__CÓMO HACERLO__
Reproduce, palabra por palabra, la parte del texto sobre Haití que empieza con "Si bien se han" y termina con "ha sido fácil.".

__TEXTO ORIGINAL__
★ ★ ★ ★

La ONU también fue golpeada por la catástrofe al derrumbarse el edificio sede en Puerto Príncipe, matando a más de un centenar de funcionarios, entre ellos el salvadoreño Gerardo LeChevallier. Sólo 30 personas pudieron salvarse entonces en el complejo.

Médicos y paramédicos de Egipto, Nepal, India, Jordania y otros países atienden con compasión a decenas de pacientes que saturan los pabellones o improvisadas clínicas, mientras fuera nubes de polvo se levantan sobre los frágiles techos y velachos.

Sólo uno de estos refugios, el de Carradeux, tiene 10 mil afectados que viven en improvisadas viviendas o champas. No basta la cooperación internacional, incluyendo la ayuda de las ONG, si se toma en cuenta que se trata de una sociedad deprimida, polarizada políticamente, sin inversiones externas y poco turismo.

Administración truncada

El encauzamiento de proyectos se dificulta debido a que el terremoto acabó con un tercio de la administración pública, es decir, los funcionarios y encargados de la planificación, obras, archivos, justicia y otros perecieron, y no ha sido fácil reponer experiencia y conocimiento.

A esto se agrega que el gobierno se queja de que la ayuda de varios países no le ha llegado directamente, sino a las organizaciones no gubernamentales (ONG) que tienen sus propios proyectos y no necesariamente donde las autoridades creen que más se necesita.

En algunos donantes y del Fondo Monetario Internacional (FMI) priva la idea de que a Haití le falta capacidad de gerencia para los recursos y de allí las dificultades para la ejecución de proyectos. Precisamente por eso cuestionan la capacidad de los políticos de lograr grandes acuerdos.

Si bien se han reconstruido muchas viviendas y con la ayuda de los ingenieros militares japoneses el aeropuerto mismo, donde ahora los recién llegados son recibidos por músicos de compa –una especie de reggae, como renovados esfuerzos por atraer al turismo—los políticos empantanan los proyectos y leyes en el Congreso.

El presidente Martelly, un cantante que entró a la política y no parecía que llegaría al cargo, ha trabajado de cerca con Naciones Unidas y logrado que se aprueben leyes clave como la que simplifica los términos para la entrada de inversiones o la que fortalece el Poder Judicial mediante un Consejo Nacional de la Magistratura y la Corte de Casación (Suprema).

Pero empujar estos proyectos en el Congreso no ha sido fácil.

Ahora apuesta por desarrollar el turismo en el norte del país, sobre todo en las playas y aprovechar atractivos históricos como la isla Tortuga.

Aunque se han reducido los homicidios, privan los delitos de violencia doméstica y abusos sexuales, pero también la guerra de pandillas en los barrios pobres, algo que la nueva Policía de 10 mil agentes trata de combatir con la ayuda de sus similares de Colombia, Argentina y, por supuesto, El Salvador, que tiene un contingente de siete efectivos policiales –hasta diciembre eran 14- que asesoran a la fuerza pública local en áreas clave como logística, asuntos internos y procesos de investigación.

★ ★ ★ ★

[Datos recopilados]

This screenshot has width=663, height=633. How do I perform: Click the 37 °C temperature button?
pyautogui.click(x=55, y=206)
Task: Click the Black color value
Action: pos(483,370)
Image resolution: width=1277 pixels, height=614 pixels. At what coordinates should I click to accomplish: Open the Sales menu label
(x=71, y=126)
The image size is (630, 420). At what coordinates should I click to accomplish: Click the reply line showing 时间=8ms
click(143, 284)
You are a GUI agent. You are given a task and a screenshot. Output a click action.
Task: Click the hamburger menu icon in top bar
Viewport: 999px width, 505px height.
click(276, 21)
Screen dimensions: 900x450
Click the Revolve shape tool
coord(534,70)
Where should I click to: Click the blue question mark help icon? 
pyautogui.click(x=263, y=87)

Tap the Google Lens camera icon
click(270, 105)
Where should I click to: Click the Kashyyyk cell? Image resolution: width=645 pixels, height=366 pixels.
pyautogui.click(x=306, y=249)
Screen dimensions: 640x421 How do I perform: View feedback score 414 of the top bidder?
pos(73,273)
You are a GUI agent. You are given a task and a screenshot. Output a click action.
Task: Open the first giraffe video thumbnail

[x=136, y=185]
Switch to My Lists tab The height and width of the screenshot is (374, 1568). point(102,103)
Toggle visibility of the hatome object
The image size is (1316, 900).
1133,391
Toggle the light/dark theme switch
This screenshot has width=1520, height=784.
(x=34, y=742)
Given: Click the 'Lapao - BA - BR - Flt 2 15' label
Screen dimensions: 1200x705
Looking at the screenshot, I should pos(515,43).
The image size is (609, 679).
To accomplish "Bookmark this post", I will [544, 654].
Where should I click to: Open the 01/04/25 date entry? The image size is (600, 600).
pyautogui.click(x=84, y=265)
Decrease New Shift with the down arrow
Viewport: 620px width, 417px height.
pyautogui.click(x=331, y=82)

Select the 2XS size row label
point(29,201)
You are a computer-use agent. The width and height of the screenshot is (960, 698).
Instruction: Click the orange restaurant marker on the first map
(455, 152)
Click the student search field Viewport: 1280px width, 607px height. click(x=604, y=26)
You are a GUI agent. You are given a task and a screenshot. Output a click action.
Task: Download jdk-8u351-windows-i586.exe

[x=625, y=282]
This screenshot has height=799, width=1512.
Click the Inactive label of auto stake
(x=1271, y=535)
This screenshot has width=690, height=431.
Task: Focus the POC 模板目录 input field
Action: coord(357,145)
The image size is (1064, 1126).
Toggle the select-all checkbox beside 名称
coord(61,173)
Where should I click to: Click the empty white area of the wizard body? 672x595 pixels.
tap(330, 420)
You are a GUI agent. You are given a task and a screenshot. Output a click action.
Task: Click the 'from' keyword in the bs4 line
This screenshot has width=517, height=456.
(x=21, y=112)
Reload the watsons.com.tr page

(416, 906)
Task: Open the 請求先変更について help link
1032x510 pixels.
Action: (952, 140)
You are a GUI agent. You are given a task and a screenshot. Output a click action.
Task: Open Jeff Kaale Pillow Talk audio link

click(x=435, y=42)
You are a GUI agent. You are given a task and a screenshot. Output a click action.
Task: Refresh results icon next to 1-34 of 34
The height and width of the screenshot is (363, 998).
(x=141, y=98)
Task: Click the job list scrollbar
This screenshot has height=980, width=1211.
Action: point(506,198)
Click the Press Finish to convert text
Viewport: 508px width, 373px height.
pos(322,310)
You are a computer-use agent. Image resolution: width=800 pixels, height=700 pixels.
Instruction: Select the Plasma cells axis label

★ ★ ★ ★

__TU RESPUESTA__
Si bien se han reconstruido muchas viviendas y con la ayuda de los ingenieros militares japoneses el aeropuerto mismo, donde ahora los recién llegados son recibidos por músicos de compa –una especie de reggae, como renovados esfuerzos por atraer al turismo—los políticos empantanan los proyectos y leyes en el Congreso.

El presidente Martelly, un cantante que entró a la política y no parecía que llegaría al cargo, ha trabajado de cerca con Naciones Unidas y logrado que se aprueben leyes clave como la que simplifica los términos para la entrada de inversiones o la que fortalece el Poder Judicial mediante un Consejo Nacional de la Magistratura y la Corte de Casación (Suprema).

Pero empujar estos proyectos en el Congreso no ha sido fácil.